Сколь необходима известная возбужденность ума даже для того лишь, чтобы вновь вызвать идеи, у нас уже имевшиеся, легко увидеть, когда, экзаменуя способных и сведущих людей, задают им с места в карьер вопросы такого рода: «Что есть государство?» — или: «Что есть собственность?» — и тому подобные. Находись эти молодые люди в компании, где уже некоторое время шла беседа о государстве или о собственности, они, вероятно, с легкостью нашли бы нужное определение путем сравнения, разграничения и обобщения понятий. А тут, когда этой подготовки ума нет и в помине, они запинаются, и лишь неразумный экзаменатор заключит из этого, что они не знают. Ибо знаем не мы, знает прежде всего некое наше состояние. Только у невежд, у людей, которые вчера зазубрили, что есть государство, а завтра уже снова забудут, ответ будет наготове.
Нет вообще, может быть, худшего случая показать себя с выгодной стороны, чем именно публичный экзамен. Мало того что это неприятно, обидно и оскорбительно для нашей деликатности — выставляться напоказ, когда такой ученый барышник проверяет наши знания, как зубы у лошади, чтобы, в зависимости от их количества, купить нас или отставить,— играть на человеческом уме, извлекая из него присущие ему звуки, так тяжело, он так легко расстраивается под неловкими руками, что даже опытнейший знаток люден, донельзя искушенный в родовспоможении мысли, как выражается Кант, и тот может тут дать промах из-за незнакомства со своим рожеником. В большинстве случаев, кстати сказать, хорошую отметку таким молодым людям, даже самым невежественным, приносит то обстоятельство, что когда экзамен происходит публично, сами экзаменаторы слишком смущены, чтобы судить свободно.
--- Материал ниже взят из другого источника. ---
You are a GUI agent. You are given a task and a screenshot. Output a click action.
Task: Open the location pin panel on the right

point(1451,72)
Часто они не только чувствуют непристойность всей этой процедуры, — ведь постесняешься потребовать от кого-либо, чтобы он вытряхнул перед тобой свой кошелек, не то что душу, — но и собственный их разум подвергается тут опасной проверке, и часто им впору благодарить своего Бога, если они сами прошли через экзамен, не обнаружив своих слабых сторон более, быть может, позорным образом, чем только что покинувший университетскую скамью юнец, которого они экзаменовали.